#### Exercise inputs ####

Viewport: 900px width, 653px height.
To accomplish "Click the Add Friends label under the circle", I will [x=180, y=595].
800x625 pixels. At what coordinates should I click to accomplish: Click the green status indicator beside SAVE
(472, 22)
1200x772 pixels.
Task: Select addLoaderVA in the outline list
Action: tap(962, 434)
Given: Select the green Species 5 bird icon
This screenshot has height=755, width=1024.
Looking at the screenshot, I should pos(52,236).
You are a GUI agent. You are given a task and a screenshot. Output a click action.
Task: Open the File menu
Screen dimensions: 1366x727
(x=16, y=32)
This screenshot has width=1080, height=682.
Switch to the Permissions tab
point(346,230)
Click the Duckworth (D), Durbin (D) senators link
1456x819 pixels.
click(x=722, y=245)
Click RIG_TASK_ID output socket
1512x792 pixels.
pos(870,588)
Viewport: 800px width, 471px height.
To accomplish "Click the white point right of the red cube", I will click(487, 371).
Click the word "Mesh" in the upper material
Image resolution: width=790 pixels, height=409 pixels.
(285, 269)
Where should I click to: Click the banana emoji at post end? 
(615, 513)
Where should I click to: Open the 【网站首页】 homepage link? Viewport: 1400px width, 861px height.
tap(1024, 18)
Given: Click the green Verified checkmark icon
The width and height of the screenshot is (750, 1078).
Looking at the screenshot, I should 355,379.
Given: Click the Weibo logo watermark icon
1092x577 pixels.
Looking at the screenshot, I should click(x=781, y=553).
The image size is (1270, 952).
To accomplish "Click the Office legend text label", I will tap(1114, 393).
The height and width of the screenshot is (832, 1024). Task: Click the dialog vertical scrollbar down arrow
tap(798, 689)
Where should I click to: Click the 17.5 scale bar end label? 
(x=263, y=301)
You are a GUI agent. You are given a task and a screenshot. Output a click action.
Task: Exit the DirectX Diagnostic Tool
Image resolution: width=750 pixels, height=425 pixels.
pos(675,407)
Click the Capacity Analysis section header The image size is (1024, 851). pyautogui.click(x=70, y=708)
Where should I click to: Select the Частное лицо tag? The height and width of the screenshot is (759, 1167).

####

** Stated problem **
Could you format every line of the records above as a JSON list of strings, one string per line, with blank lines left out?

** Output of the task **
[
  "Viewport: 900px width, 653px height.",
  "To accomplish \"Click the Add Friends label under the circle\", I will [x=180, y=595].",
  "800x625 pixels. At what coordinates should I click to accomplish: Click the green status indicator beside SAVE",
  "(472, 22)",
  "1200x772 pixels.",
  "Task: Select addLoaderVA in the outline list",
  "Action: tap(962, 434)",
  "Given: Select the green Species 5 bird icon",
  "This screenshot has height=755, width=1024.",
  "Looking at the screenshot, I should pos(52,236).",
  "You are a GUI agent. You are given a task and a screenshot. Output a click action.",
  "Task: Open the File menu",
  "Screen dimensions: 1366x727",
  "(x=16, y=32)",
  "This screenshot has width=1080, height=682.",
  "Switch to the Permissions tab",
  "point(346,230)",
  "Click the Duckworth (D), Durbin (D) senators link",
  "1456x819 pixels.",
  "click(x=722, y=245)",
  "Click RIG_TASK_ID output socket",
  "1512x792 pixels.",
  "pos(870,588)",
  "Viewport: 800px width, 471px height.",
  "To accomplish \"Click the white point right of the red cube\", I will click(487, 371).",
  "Click the word \"Mesh\" in the upper material",
  "Image resolution: width=790 pixels, height=409 pixels.",
  "(285, 269)",
  "Where should I click to: Click the banana emoji at post end? ",
  "(615, 513)",
  "Where should I click to: Open the 【网站首页】 homepage link? Viewport: 1400px width, 861px height.",
  "tap(1024, 18)",
  "Given: Click the green Verified checkmark icon",
  "The width and height of the screenshot is (750, 1078).",
  "Looking at the screenshot, I should 355,379.",
  "Given: Click the Weibo logo watermark icon",
  "1092x577 pixels.",
  "Looking at the screenshot, I should click(x=781, y=553).",
  "The image size is (1270, 952).",
  "To accomplish \"Click the Office legend text label\", I will tap(1114, 393).",
  "The height and width of the screenshot is (832, 1024). Task: Click the dialog vertical scrollbar down arrow",
  "tap(798, 689)",
  "Where should I click to: Click the 17.5 scale bar end label? ",
  "(x=263, y=301)",
  "You are a GUI agent. You are given a task and a screenshot. Output a click action.",
  "Task: Exit the DirectX Diagnostic Tool",
  "Image resolution: width=750 pixels, height=425 pixels.",
  "pos(675,407)",
  "Click the Capacity Analysis section header The image size is (1024, 851). pyautogui.click(x=70, y=708)",
  "Where should I click to: Select the Частное лицо tag? The height and width of the screenshot is (759, 1167)."
]